LATITUDES

Allons enfants du DVD, le dézonage est arrivé

Chaque semaine, Christophe Gallaz attrape au vol un mot ou une expression en rapport à l’actualité. Aujourd’hui, le mot «dézoné».

Heil DVD (Digital Versatile Disc)! L’économie est bel et bien une forme d’assaut dirigée par des généraux qu’assistent des stratèges, des terroristes, des émissaires, des éclaireurs, des violeurs en tous genres et de petits collabos incrustés dans les territoires investis. Et nous nous amuserions du vocabulaire en vigueur dans ce monde-là s’il ne révélait son pesant d’ambitions parfaitement agressives.

Tenez, les lecteurs de DVD ou les disques DVD eux-mêmes, dont on dit qu’ils sont «zonés» et «dézonés» – c’est-à-dire bridés de telle sorte qu’ils soient interdits d’emploi, sauf dans les régions du globe que les industriels ès multimédias déterminent en vertu d’une logique de conquête maximalement bénéficiaire. D’où proviennent ces vocables?

En grec ancien, la notion de «ceinture» était évoquée par le terme «zônê», dont l’acception prit un tour médical en bas latin, dont le mot «zona» persiste inchangé dans notre langue.

A ce stade, nous sommes néanmoins encore dans un lexique de l’espace et de la géographie, puisque le zona, affection d’origine virale, se caractérise par une éruption de vésicules disposées sur le trajet des nerfs sensitifs.

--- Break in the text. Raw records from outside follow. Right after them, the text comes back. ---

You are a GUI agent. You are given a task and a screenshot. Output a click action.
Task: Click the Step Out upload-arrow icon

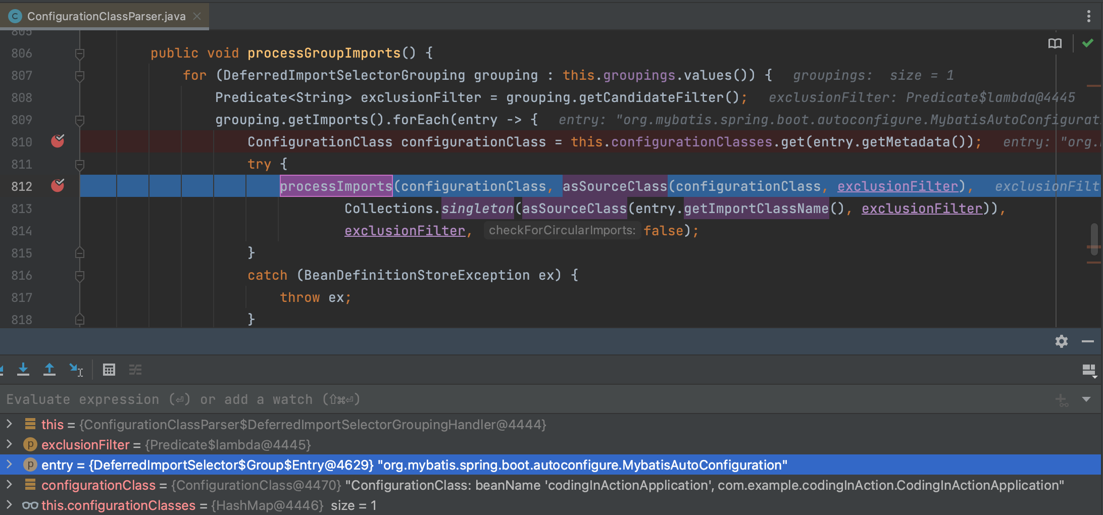click(x=49, y=370)
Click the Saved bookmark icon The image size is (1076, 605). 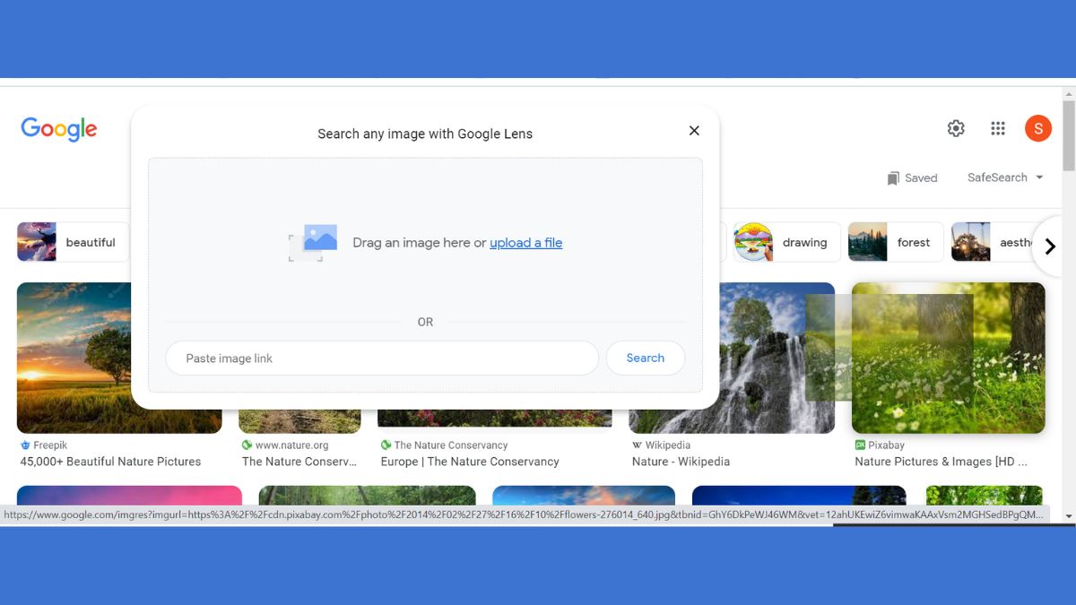pyautogui.click(x=893, y=178)
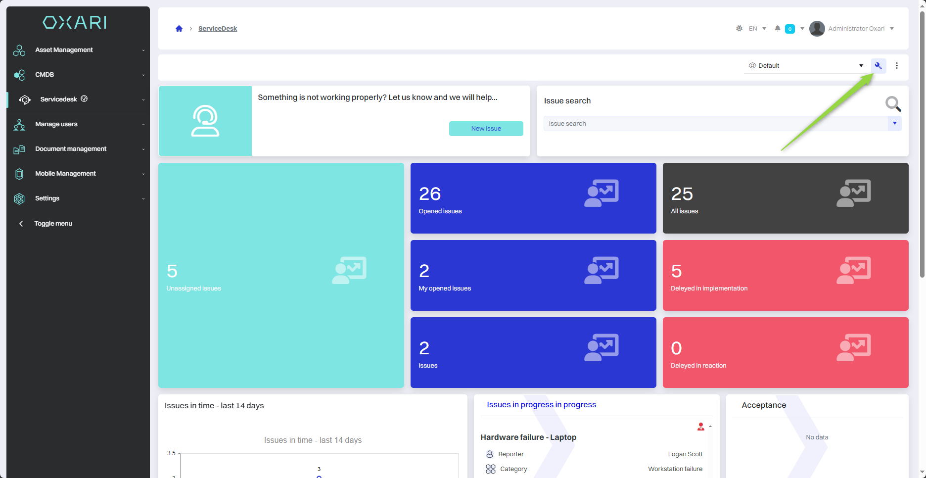
Task: Open the Default dashboard view dropdown
Action: click(x=805, y=66)
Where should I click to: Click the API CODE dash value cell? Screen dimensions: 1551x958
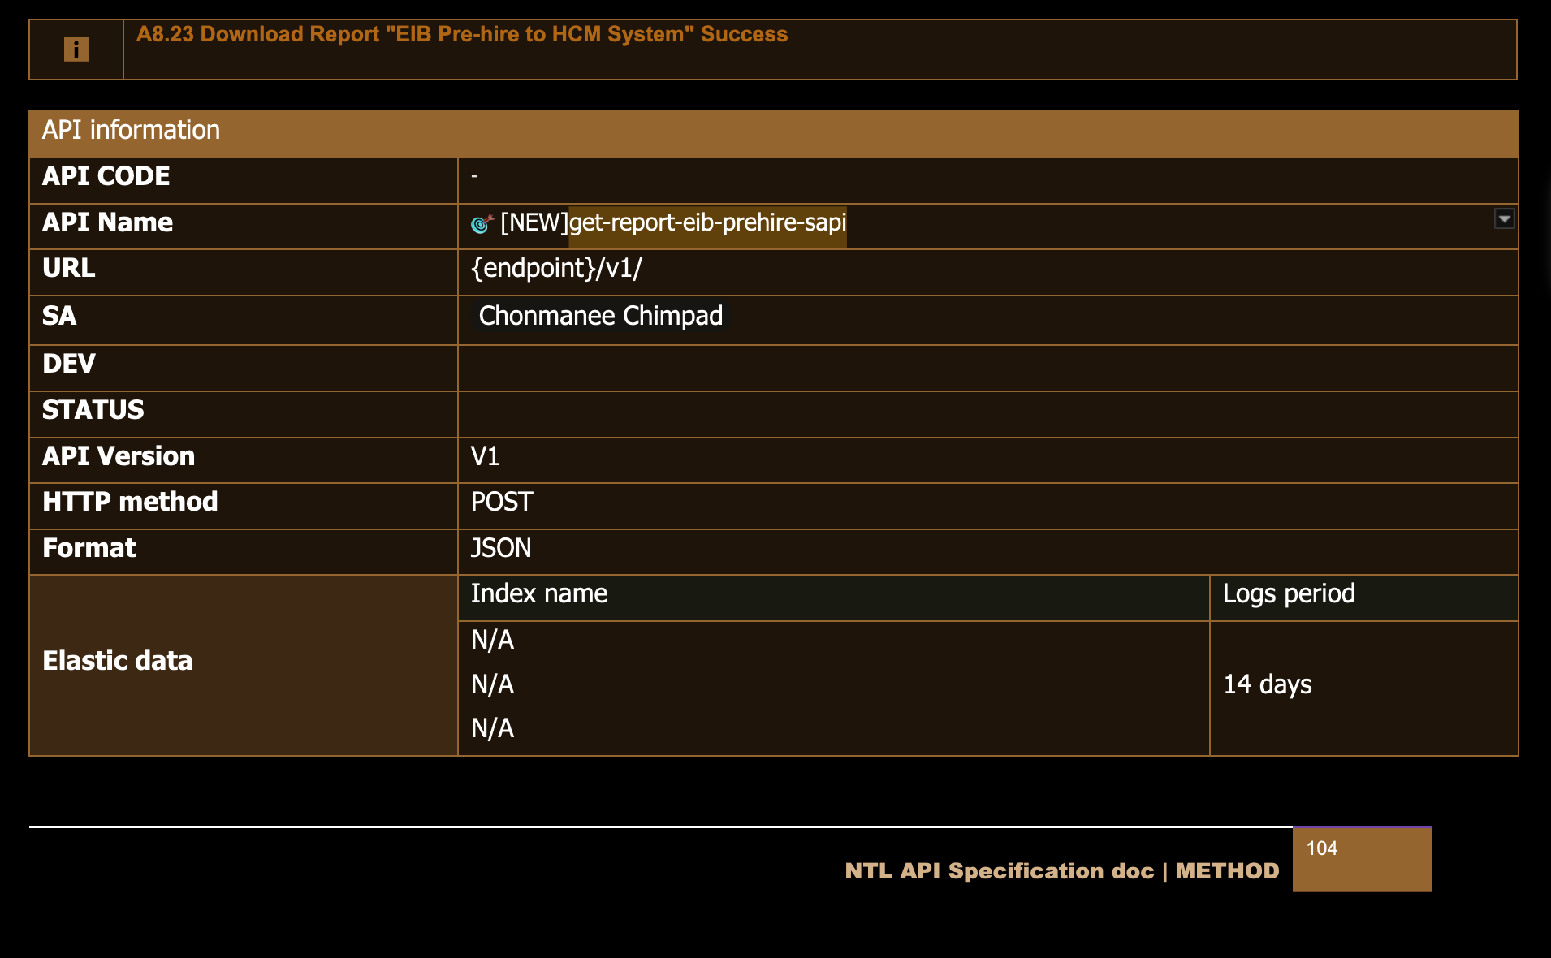tap(987, 177)
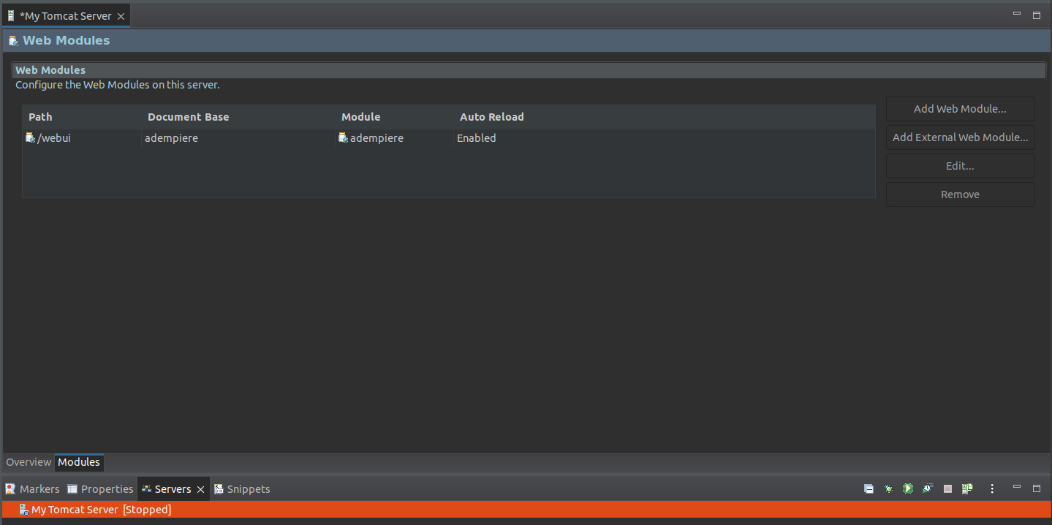This screenshot has height=525, width=1052.
Task: Start the server in debug mode
Action: coord(888,488)
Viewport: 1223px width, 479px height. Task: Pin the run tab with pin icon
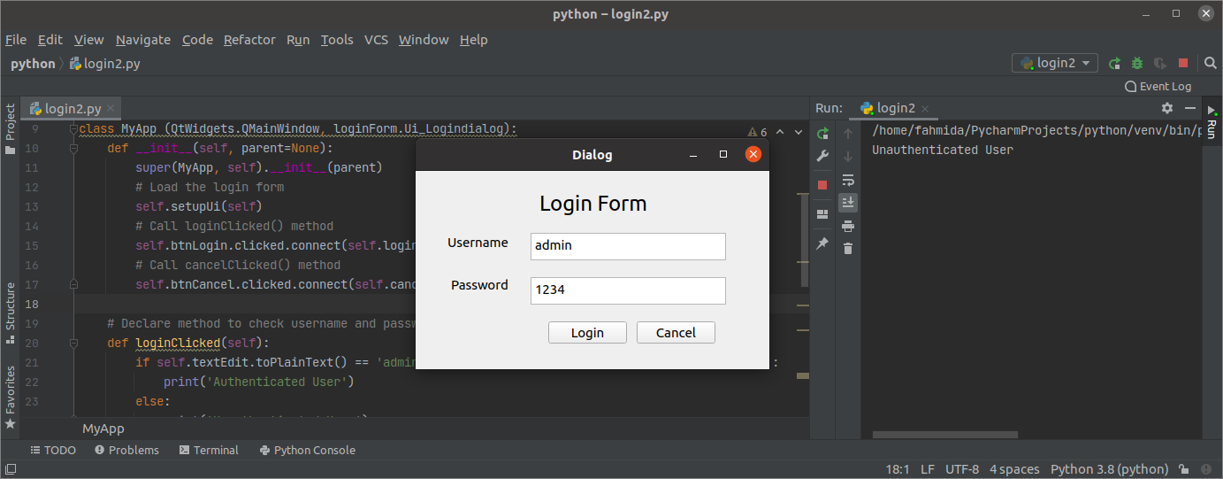[822, 243]
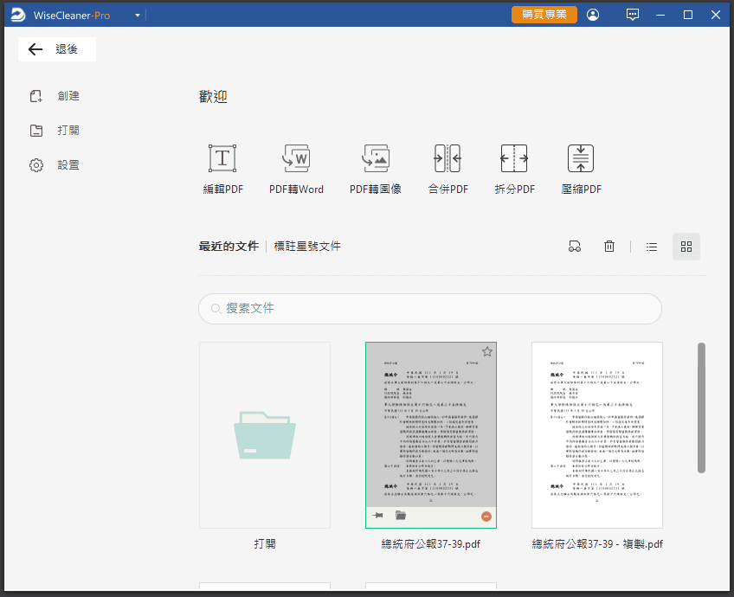The image size is (734, 597).
Task: Open 設置 from the sidebar
Action: pos(68,165)
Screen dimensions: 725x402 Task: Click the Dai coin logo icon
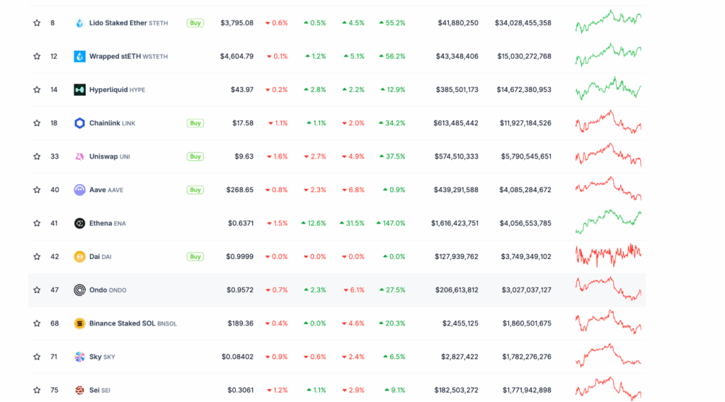[79, 256]
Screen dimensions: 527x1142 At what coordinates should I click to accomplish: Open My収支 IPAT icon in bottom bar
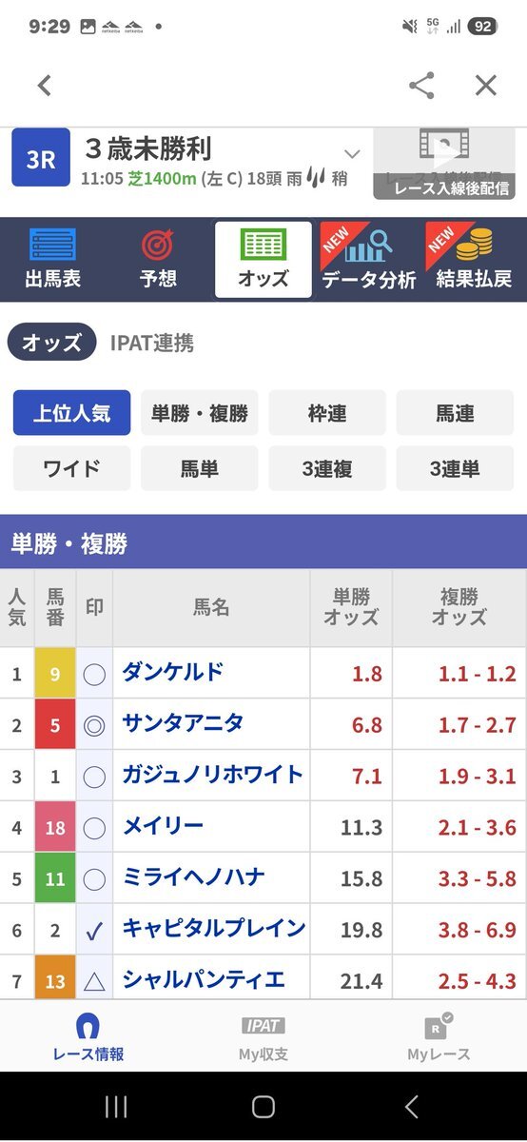point(264,1026)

Puis la «zone», au fil de l’usage linguistique, s’imprègne d’une signification nettement plus martiale. Au XVIe siècle, le vocable évoque chacune des cinq parties de la sphère terrestre divisée selon les tropiques et les cercles polaires.

Au XIXe, sous l’influence des pratiques langagières politique et militaire, sa signification s’infléchit pour lui faire désigner, de façon plus générale, une «portion de territoire».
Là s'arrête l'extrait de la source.